包皮が亀頭を覆っている平常時(上)と勃起し、亀頭が露出した状態(下)
男性器の勃起時の仮性包茎。左は亀頭を包皮で覆われており、右は翻転して亀頭が露出している

仮性包茎は包茎(真性包茎)や嵌頓包茎と異なり医学的には疾患ではなく正常な状態であり、手術をする必要性はない[1][2]。そのため手術代には健康保険は適用されず、自由診療扱いとなり、全額自己負担となる[2]。にもかかわらず、不安やコンプレックスをあおり手術を勧めたりするケースや、高額なオプション契約をせまるケースなど、トラブルになるケースがみられる[2]。 「コンプレックス商法」のひとつとして分類、問題視されることも多い[2]

日本における「仮性包茎」の扱い[編集]

戦前である1899年に、解剖学者・人類学者の足立文太郎は、平常時に亀頭が露出しない状態を「皮被り」と称した。足立は、日本人の間では何故か亀頭が露出していることが普通の状態であるとの誤認があることを指摘している。そして、皮被りを恥じる気持ちを持ち、人の目に触れる場面では翻転し、皮被りではないことを装っているのではないかと推測した[3]

1970年代以降、美容整形外科クリニックが短時間で稼げる[4]「仮性包茎手術」という美容整形手術を普及させるため[4]「仮性包茎は正常な状態ではなく、恥ずかしいまたは問題のある状態であり治療すべきものである」といった広告、宣伝、刷り込みが、主にファッション誌を含めた男性用雑誌などで繰り返された[4]結果、仮性包茎手術がブームのようになったと美容整形外科医の高須克弥は2015年の対談で語っている[4]。高須は仮性包茎に対する美容手術をするブームを意図的に作り出し、大きな利益を上げたことを認め「産業は作らなきゃなんないんですよ。ほっといたらいつまでたっても美容整形って同じことばかりやってるんですよ。」「それからどんどんブームになって、1日300人くらい手術してましたね」と公言している[4]

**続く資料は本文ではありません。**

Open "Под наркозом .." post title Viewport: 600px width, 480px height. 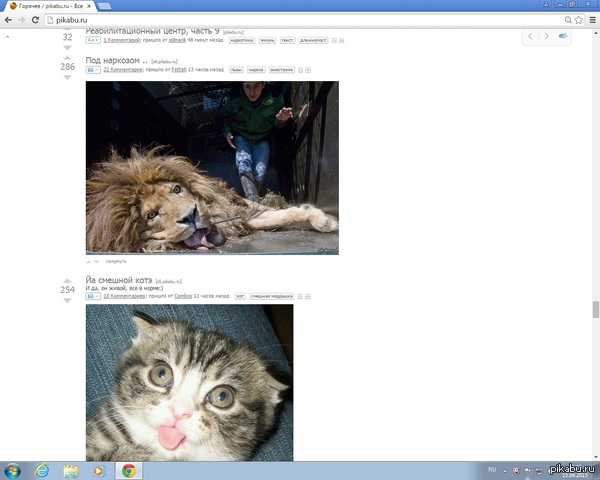pyautogui.click(x=117, y=60)
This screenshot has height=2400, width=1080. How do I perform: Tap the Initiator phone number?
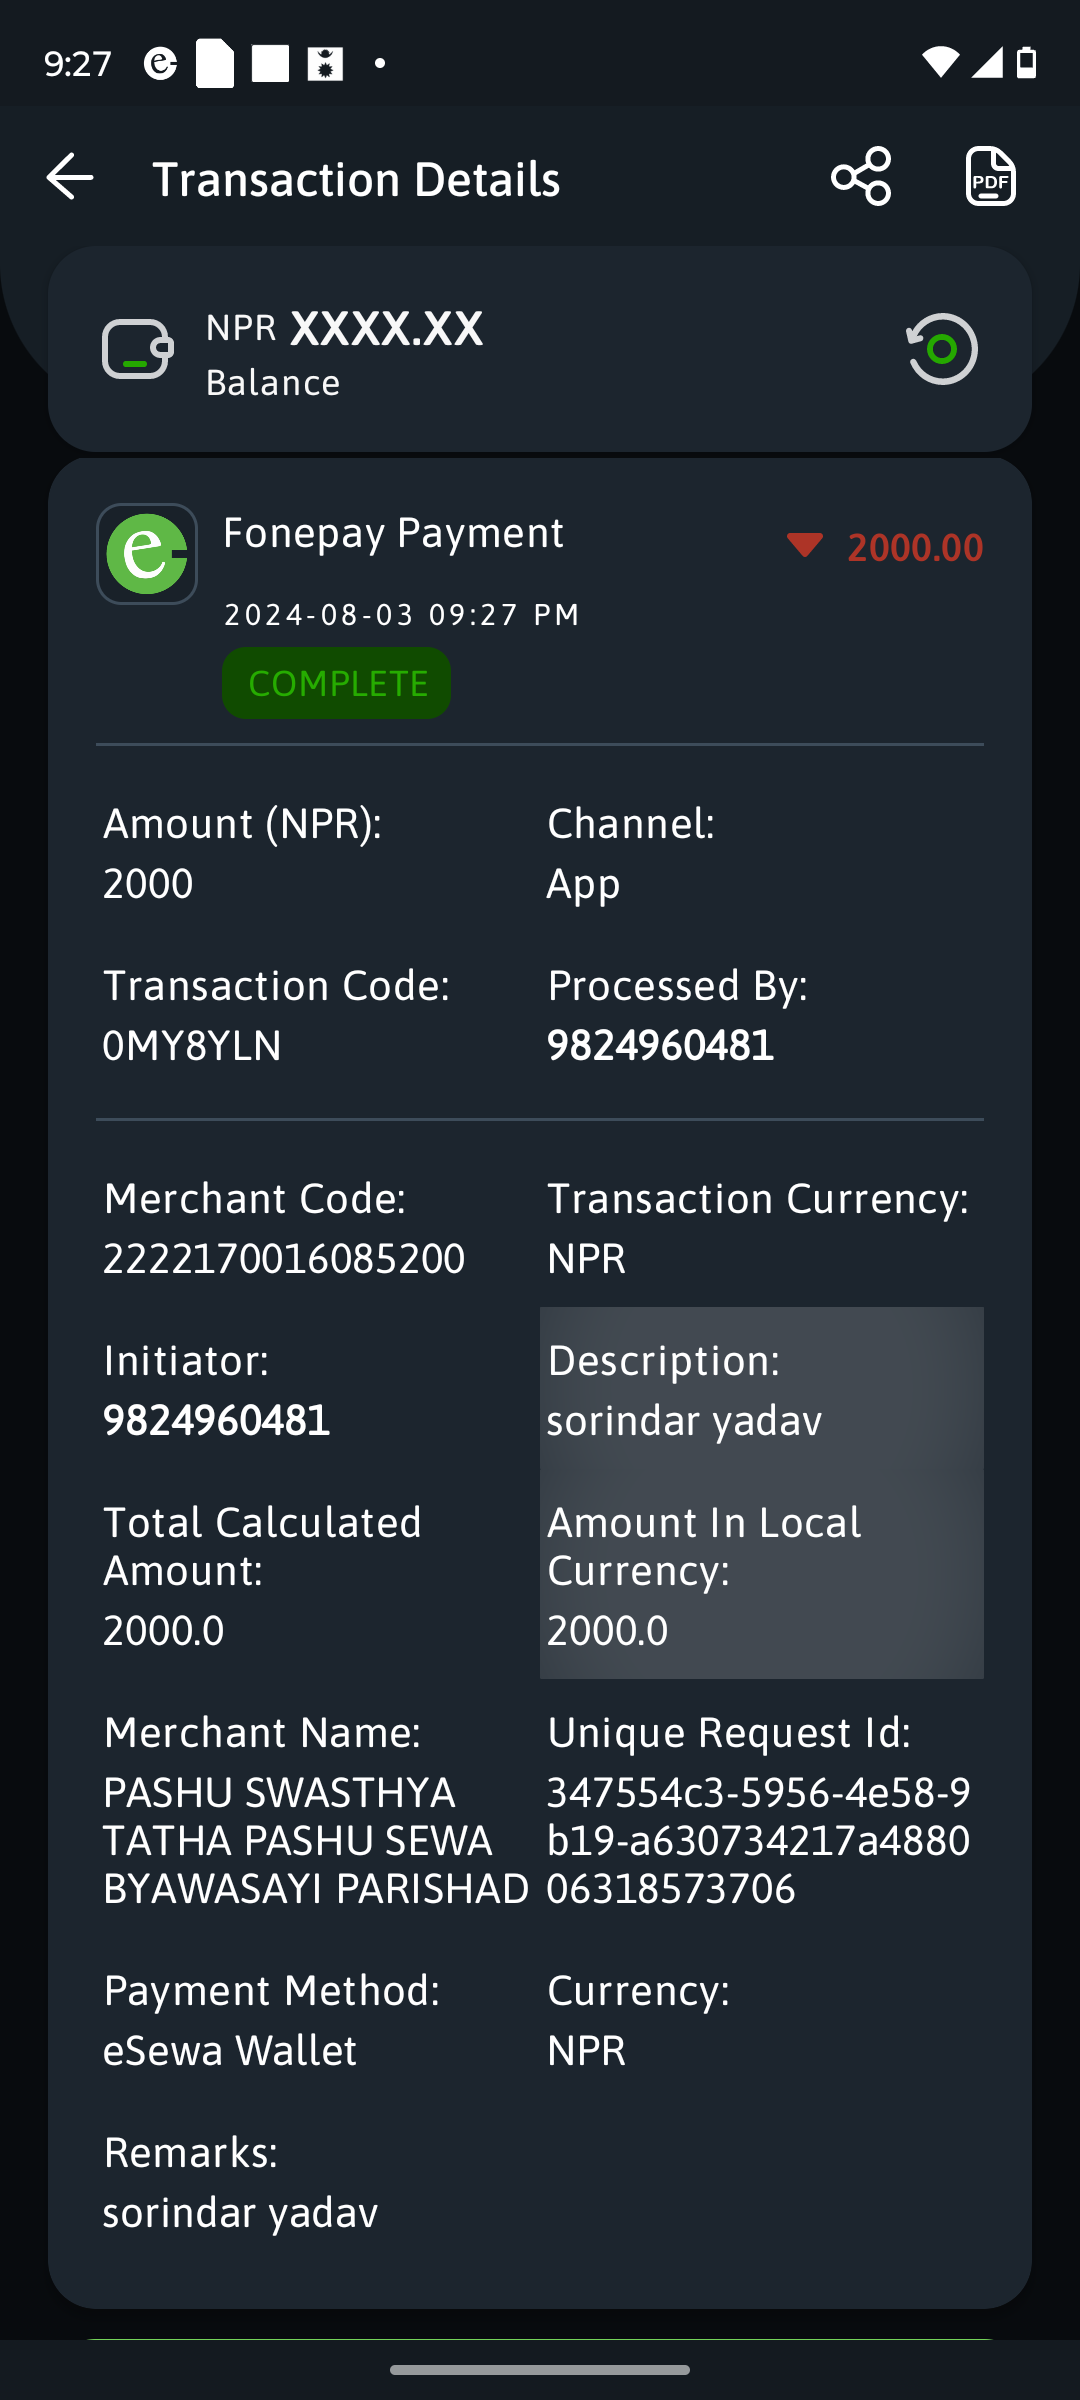217,1420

社会学者の澁谷知美は、1970-90年代にかけて出版された雑誌を調査し『包茎でいると,女性に嫌われる,臭い,病気になる,ペニスが成長しない,精神的にコンプレックスになる』といったストーリーが繰り返し続いていると指摘。「医療化された男らしさ」という概念を達成するツールとして、仮性包茎手術が解釈できるという。また、1980年以降、包茎手術がビジネスとして飛躍的に拡大したことの一因として、美容整形外科医の高須克弥の証言を引用し、美容整形業界が「包茎は恥」であるという価値観を捏造したのだという[5]

手術[編集]

手術代には健康保険は適用されず、自由診療扱いとなり、全額自己負担となる[2]。日本において、不安やコンプレックスをあおり手術を勧めたりするケースや、高額なオプション契約をせまるケースなど、トラブルになるケースがみられるなど 「コンプレックス商法」のひとつとしてマスメディアにより報道、問題視されることもある[2]


包茎(真性包茎)や嵌頓包茎との違い[編集]

包茎(真性包茎)や嵌頓包茎は、包皮口が狭く、亀頭の露出に困難が生じ、健康保険適用の治療もなされる疾患である[2]。仮性包茎とされる陰茎は、亀頭の露出に困難は生じず、機能的な問題もない正常な状態のため、治療の必要性はなく、包皮切除手術に健康保険は適用されないし、手術の必要性もない[2]。動物は仮性包茎であり、それが生物にとっては自然な状態とも言える。

脚注[編集]

  1. ^ a b 包茎”. 東邦大学医療センター大森病院 リプロダクションセンター(泌尿器科). 2018年12月19日閲覧。
  2. ^ a b c d e f g h "コンプレックス商法" 男性の注意点”. NHK (2012年2月1日). 2018年8月7日閲覧。
  3. ^ 足立 1899.
  4. ^ a b c d e 「包茎を作った男」高須院長が整形産業について語る” (2015-08=06). 2018年7月27日閲覧。
  5. ^ 澁谷 2018.

参考文献[編集]

関連項目[編集]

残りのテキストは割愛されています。